QR:  Chapter: The embodied academic

Chapter: The embodied academic

Source: https://www.routledge.com/Conversations-on-Embodiment-Across-Higher-Education-Teaching-Practice/Leigh/p/book/9780367585471

The embodied academic: body work in teacher education.

 

Abstract

Over the last decade, the body and the sensory have become more of a focal point of public discourse, with the body now seen as an identity project (Freedman and Stoddard Holmes, 2003; Orbach, 2010; Shilling, 2012), a part of our selves that we can manage, mould and shape to fit the image we would like to represent. As such the body and the sensory have also entered the realms of teaching and teacher education and the practices of teachers and teacher educators.
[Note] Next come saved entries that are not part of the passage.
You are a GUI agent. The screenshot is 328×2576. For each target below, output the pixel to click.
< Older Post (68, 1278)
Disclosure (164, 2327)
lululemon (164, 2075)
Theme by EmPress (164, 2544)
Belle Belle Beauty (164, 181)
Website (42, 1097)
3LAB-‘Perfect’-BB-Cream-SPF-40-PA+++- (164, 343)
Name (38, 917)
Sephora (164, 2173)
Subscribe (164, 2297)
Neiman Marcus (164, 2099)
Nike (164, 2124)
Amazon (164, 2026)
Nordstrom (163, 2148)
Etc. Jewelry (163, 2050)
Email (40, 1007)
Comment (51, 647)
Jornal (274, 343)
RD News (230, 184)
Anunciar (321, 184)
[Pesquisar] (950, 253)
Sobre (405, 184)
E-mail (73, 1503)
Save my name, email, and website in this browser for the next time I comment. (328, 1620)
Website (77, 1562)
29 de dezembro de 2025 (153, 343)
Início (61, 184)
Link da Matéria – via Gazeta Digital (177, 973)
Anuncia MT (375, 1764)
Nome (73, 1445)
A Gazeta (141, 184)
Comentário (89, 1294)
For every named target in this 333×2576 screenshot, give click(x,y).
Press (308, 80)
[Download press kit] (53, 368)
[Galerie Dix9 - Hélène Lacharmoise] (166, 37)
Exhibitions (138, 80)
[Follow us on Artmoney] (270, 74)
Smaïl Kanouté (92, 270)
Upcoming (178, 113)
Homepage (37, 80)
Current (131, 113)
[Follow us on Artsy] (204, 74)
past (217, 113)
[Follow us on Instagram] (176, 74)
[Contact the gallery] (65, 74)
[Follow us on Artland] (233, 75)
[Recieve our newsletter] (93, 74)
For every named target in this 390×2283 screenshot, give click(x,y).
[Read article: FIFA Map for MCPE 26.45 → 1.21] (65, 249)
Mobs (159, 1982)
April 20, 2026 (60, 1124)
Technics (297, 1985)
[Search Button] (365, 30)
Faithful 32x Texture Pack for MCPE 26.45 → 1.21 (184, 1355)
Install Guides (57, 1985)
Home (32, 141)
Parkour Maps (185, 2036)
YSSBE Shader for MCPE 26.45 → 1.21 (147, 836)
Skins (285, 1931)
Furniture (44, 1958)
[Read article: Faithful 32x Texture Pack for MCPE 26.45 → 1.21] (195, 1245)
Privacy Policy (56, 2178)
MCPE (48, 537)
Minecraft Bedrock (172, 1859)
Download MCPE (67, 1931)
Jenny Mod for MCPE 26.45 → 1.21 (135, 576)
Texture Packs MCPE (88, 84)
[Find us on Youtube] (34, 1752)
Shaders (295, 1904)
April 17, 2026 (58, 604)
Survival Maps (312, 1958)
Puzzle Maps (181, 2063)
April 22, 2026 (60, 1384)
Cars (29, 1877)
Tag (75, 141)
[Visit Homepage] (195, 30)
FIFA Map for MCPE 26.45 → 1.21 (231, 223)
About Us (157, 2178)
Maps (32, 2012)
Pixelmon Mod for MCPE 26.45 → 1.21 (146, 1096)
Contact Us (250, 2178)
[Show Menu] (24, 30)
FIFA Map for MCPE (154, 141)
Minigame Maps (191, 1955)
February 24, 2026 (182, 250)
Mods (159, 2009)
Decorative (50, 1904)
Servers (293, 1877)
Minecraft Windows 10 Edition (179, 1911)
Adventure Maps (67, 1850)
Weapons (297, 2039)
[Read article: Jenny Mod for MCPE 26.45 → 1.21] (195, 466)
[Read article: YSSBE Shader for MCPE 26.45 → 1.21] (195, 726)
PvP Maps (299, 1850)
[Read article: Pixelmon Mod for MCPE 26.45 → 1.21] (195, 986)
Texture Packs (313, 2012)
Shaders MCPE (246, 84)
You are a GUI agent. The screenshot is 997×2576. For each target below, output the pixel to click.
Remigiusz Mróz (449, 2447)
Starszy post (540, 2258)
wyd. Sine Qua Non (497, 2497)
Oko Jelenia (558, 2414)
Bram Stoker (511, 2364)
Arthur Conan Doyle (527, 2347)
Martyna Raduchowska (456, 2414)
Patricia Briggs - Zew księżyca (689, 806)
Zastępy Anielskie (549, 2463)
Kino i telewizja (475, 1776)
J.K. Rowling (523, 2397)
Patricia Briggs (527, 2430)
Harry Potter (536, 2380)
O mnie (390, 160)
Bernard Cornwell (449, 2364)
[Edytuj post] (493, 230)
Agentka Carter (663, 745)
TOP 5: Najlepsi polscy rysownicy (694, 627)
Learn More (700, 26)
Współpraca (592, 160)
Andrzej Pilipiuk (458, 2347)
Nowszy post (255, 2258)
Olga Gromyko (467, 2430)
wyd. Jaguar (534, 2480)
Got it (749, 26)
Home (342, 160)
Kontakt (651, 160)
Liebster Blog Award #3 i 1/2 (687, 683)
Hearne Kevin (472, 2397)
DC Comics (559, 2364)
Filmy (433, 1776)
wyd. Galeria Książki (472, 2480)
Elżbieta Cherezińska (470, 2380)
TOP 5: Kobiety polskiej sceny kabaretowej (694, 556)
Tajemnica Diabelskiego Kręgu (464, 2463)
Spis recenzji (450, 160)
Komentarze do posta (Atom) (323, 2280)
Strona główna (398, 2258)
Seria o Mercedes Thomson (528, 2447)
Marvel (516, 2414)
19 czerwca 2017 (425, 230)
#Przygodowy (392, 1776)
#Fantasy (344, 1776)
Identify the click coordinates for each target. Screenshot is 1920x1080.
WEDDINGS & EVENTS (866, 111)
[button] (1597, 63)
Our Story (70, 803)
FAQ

I, too, have developed a more nuanced understanding of embodiment and the role of the body – my body – within my practice as teacher educator.  But what is it that makes me an embodied practitioner? What does my embodied practice look like? Is there a difference between being an embodied teacher and an embodied academic? Am I an embodied academic? In my contribution to this book I explore my journey from a secondary teacher to teacher educator to lecturer, a journey that signifies for me the transition from a teacher interested in embodiment to an embodied teacher and finally to an embodied academic. I explore embodiment in teaching and teacher education. This leads to an analysis of body work in teaching and teacher education. I conclude my chapter with a call for bringing bodies into practice.

 

Reference:

Brown, N. (2019). The embodied academic: body work in teacher education. In: Leigh, J. S. (ed.). Conversations on Embodiment across Higher Education: Teaching, Practice and Research. London: Routledge, 86-95.